5. You Will Trust Your Body Again
I wish I could’ve given myself grace and been gentler on myself for my body going into labor that early. I wish I could’ve told myself there would come a day when I could face my C-section scar in the mirror with pride or acceptance rather than shame. I wish I could’ve told myself it was okay not to be in two places (or with both babies) at once. That there would come a day when the heartache of being apart from each at every given point would lift.
I wish I could’ve told myself how perfect it would feel to have both babies in my arms. That I’d run and play, laugh, and dance with my kiddos. I wish I could’ve told myself there might even come a point when I’d daydream about maybe (just maybe) adding a third to our family. I wish I could’ve told myself it would all be okay because it has.
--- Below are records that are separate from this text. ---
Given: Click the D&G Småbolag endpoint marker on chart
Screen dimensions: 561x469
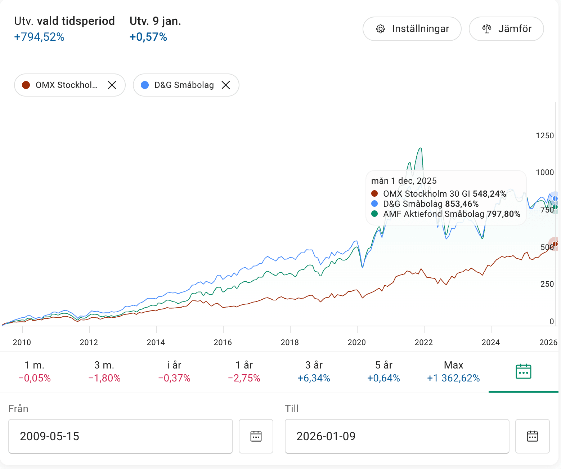Looking at the screenshot, I should tap(555, 198).
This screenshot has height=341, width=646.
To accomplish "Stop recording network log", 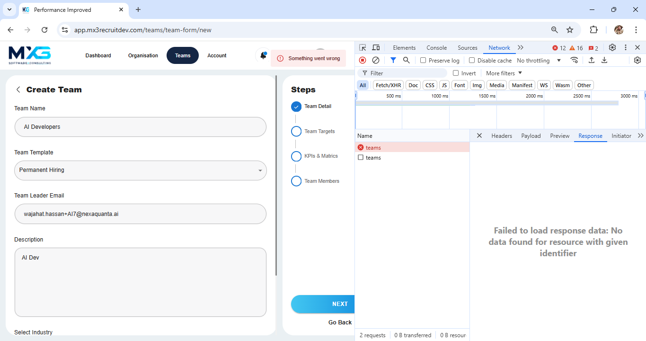I will [363, 60].
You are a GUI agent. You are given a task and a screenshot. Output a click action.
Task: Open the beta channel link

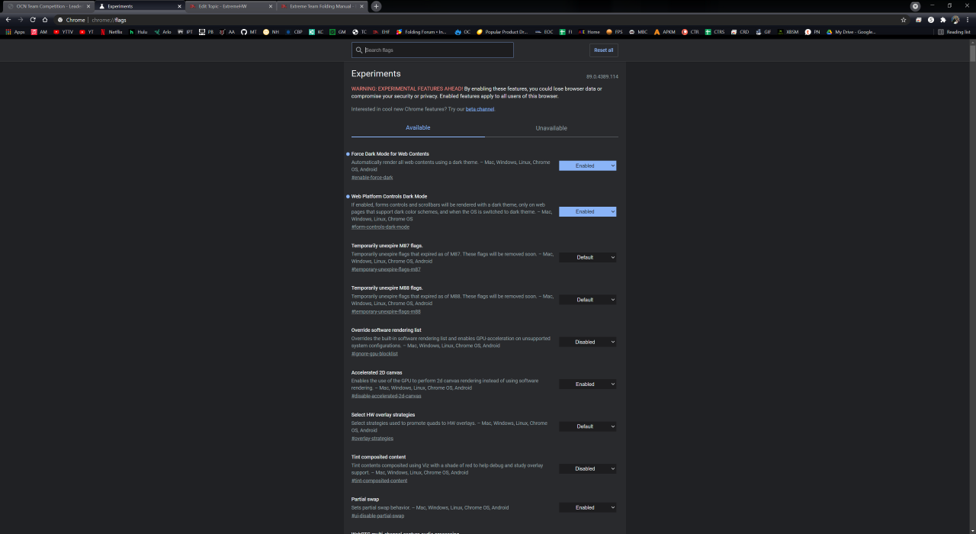pos(480,108)
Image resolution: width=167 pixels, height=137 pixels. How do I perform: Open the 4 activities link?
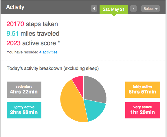pos(48,52)
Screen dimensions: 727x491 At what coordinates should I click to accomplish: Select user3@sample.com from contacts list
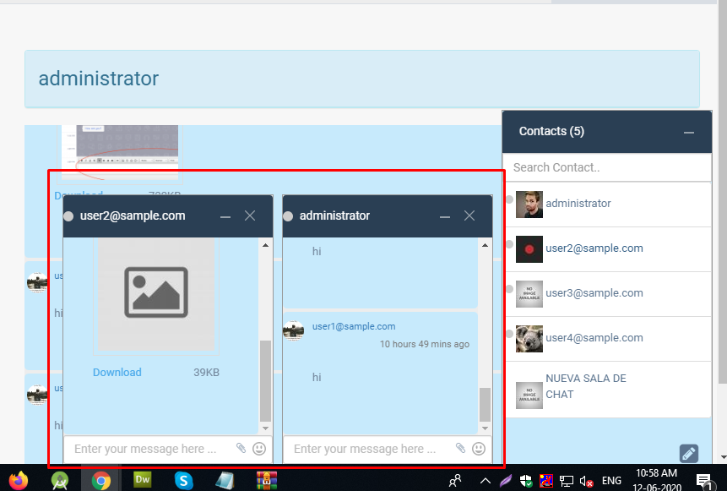[x=594, y=293]
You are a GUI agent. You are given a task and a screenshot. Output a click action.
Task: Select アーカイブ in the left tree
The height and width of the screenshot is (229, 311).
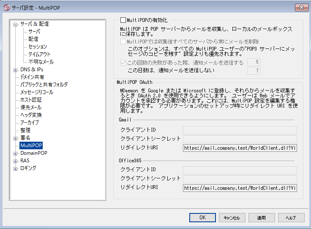(30, 123)
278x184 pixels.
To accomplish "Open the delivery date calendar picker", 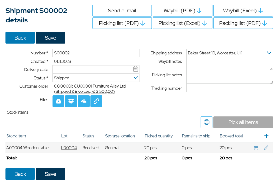I will pyautogui.click(x=135, y=69).
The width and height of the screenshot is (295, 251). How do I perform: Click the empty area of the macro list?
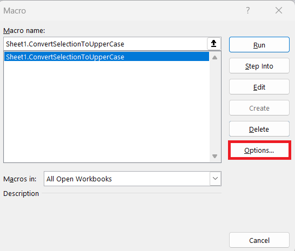[106, 112]
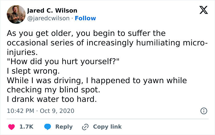Click the "I slept wrong." line
This screenshot has height=135, width=215.
pos(32,71)
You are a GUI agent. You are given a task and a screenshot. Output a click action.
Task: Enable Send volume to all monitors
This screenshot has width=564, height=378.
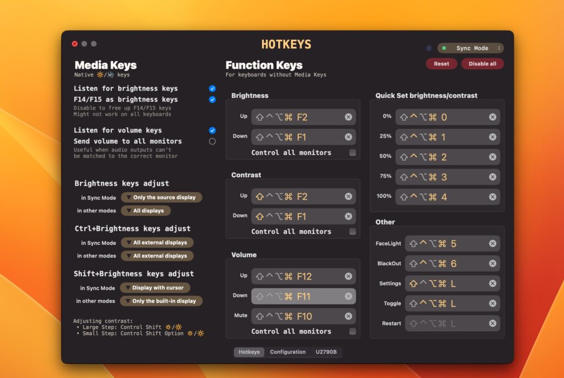(212, 141)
I won’t sugarcoat it and say everything works out for preemies; sadly, that isn’t always the case. I count my blessings daily for my family’s once-challenging journey turning into a victory story. There’s no doubt about it that the psychological effects of premature birth are alive and real.1 No matter the long-term outcome, having a baby before term is a roller coaster of an experience with a lasting (and sometimes core-shaking) impact on mamas. Now that my former preemie has celebrated his first birthday and is thriving, I only wish to give my former self the advice I desperately needed a year ago. So, preemie mama, I’m passing the torch — and the wisdom. This one’s for you!